Task details => Please repeat the records word for word and skip the pictures.

Screenshot grounding data
******************************

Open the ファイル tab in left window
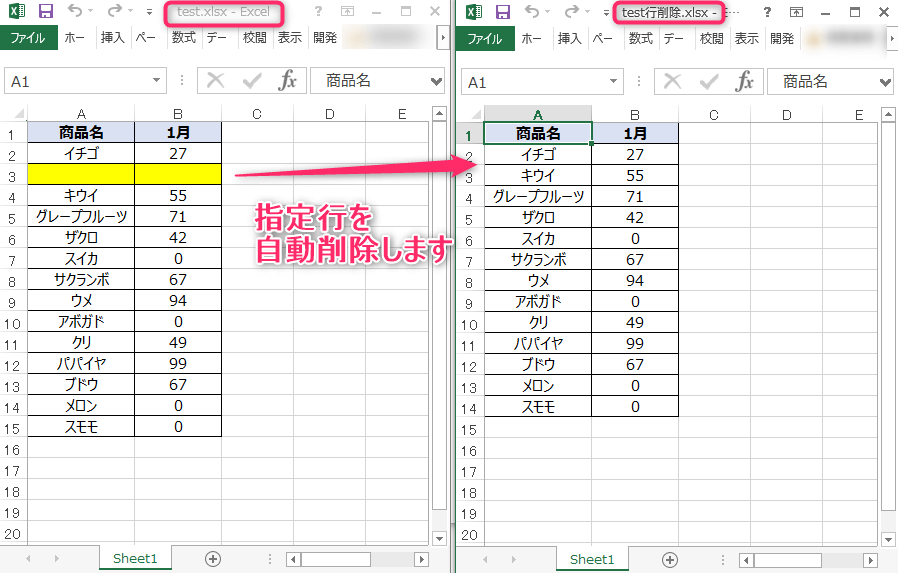This screenshot has width=898, height=573. [x=29, y=39]
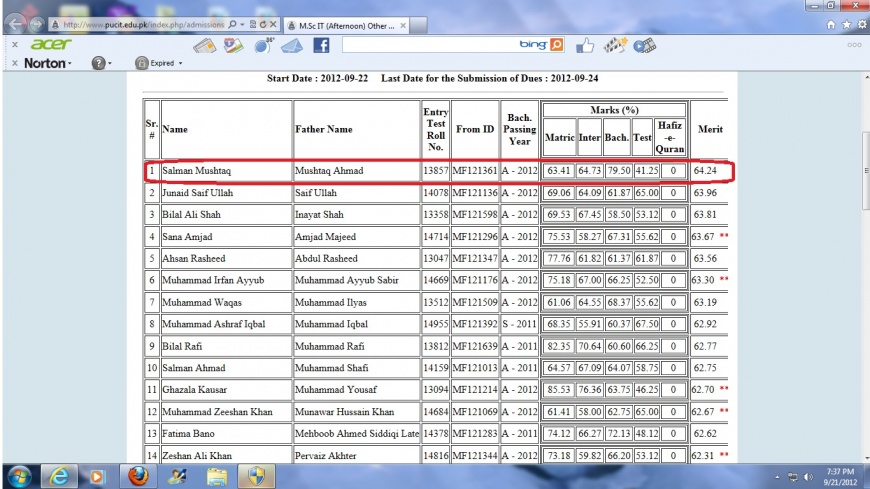
Task: Click the Internet Explorer back arrow
Action: coord(15,25)
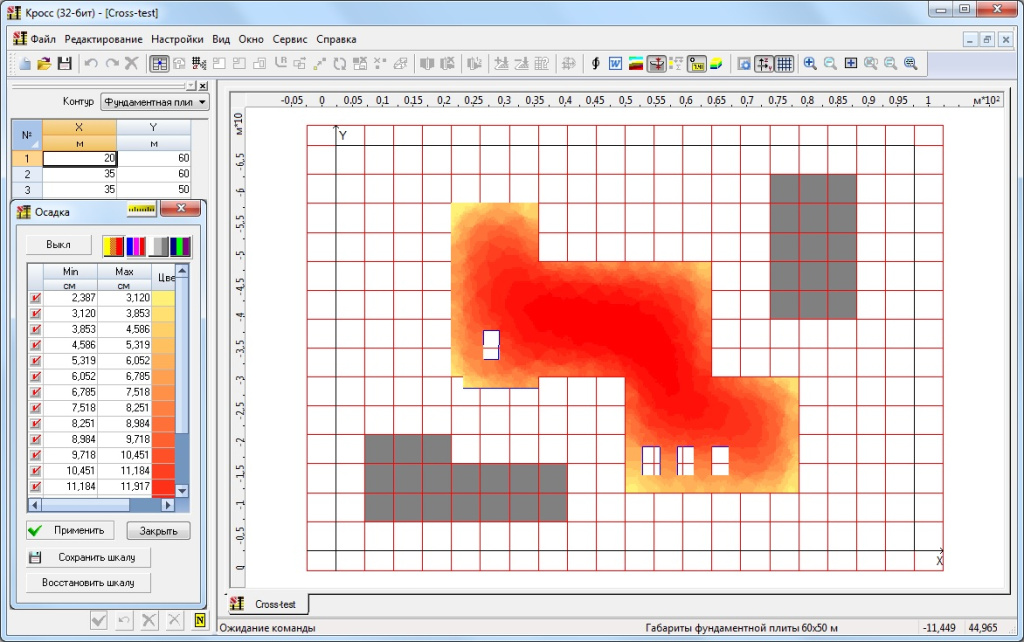Toggle the grid display icon
The height and width of the screenshot is (642, 1024).
(x=785, y=63)
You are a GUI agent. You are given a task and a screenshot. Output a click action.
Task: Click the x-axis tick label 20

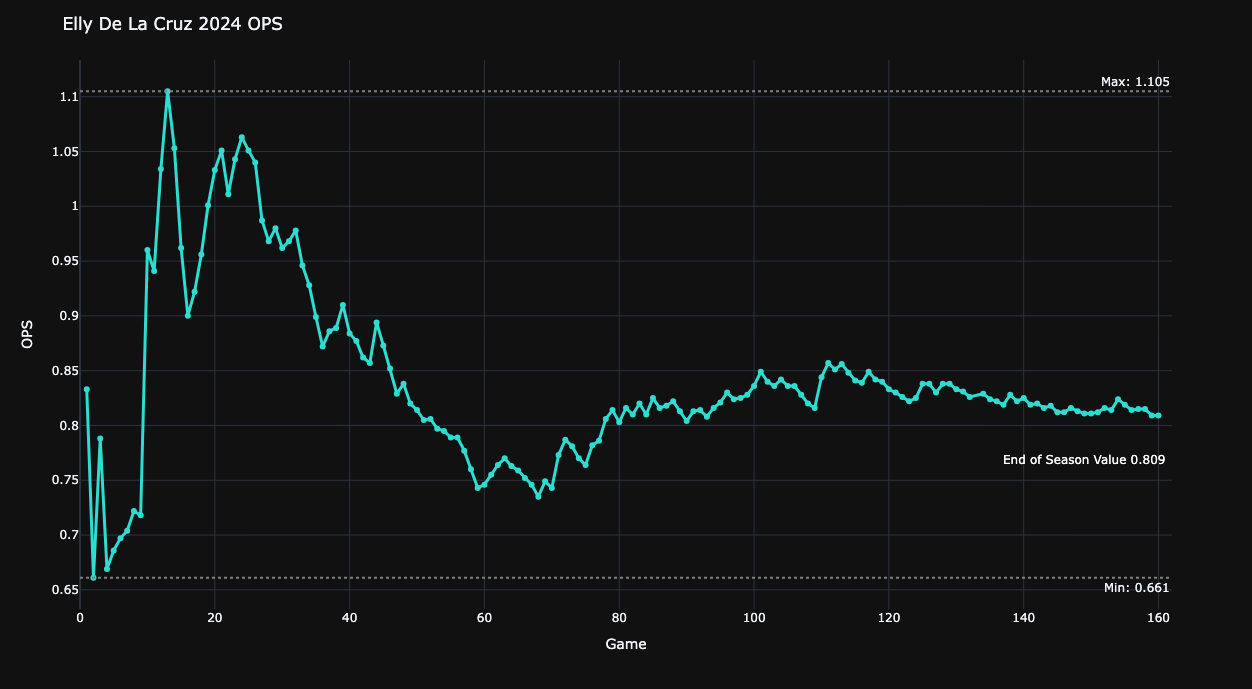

******************************

Task response =>
Open the ファイル tab in left window
This screenshot has width=898, height=573. [x=29, y=39]
Task: Click the Internet Explorer back arrow
Action: coord(15,25)
Toggle the grid display icon
The height and width of the screenshot is (642, 1024).
(x=785, y=63)
You are a GUI agent. You are given a task and a screenshot. Output a click action.
Task: Click the x-axis tick label 20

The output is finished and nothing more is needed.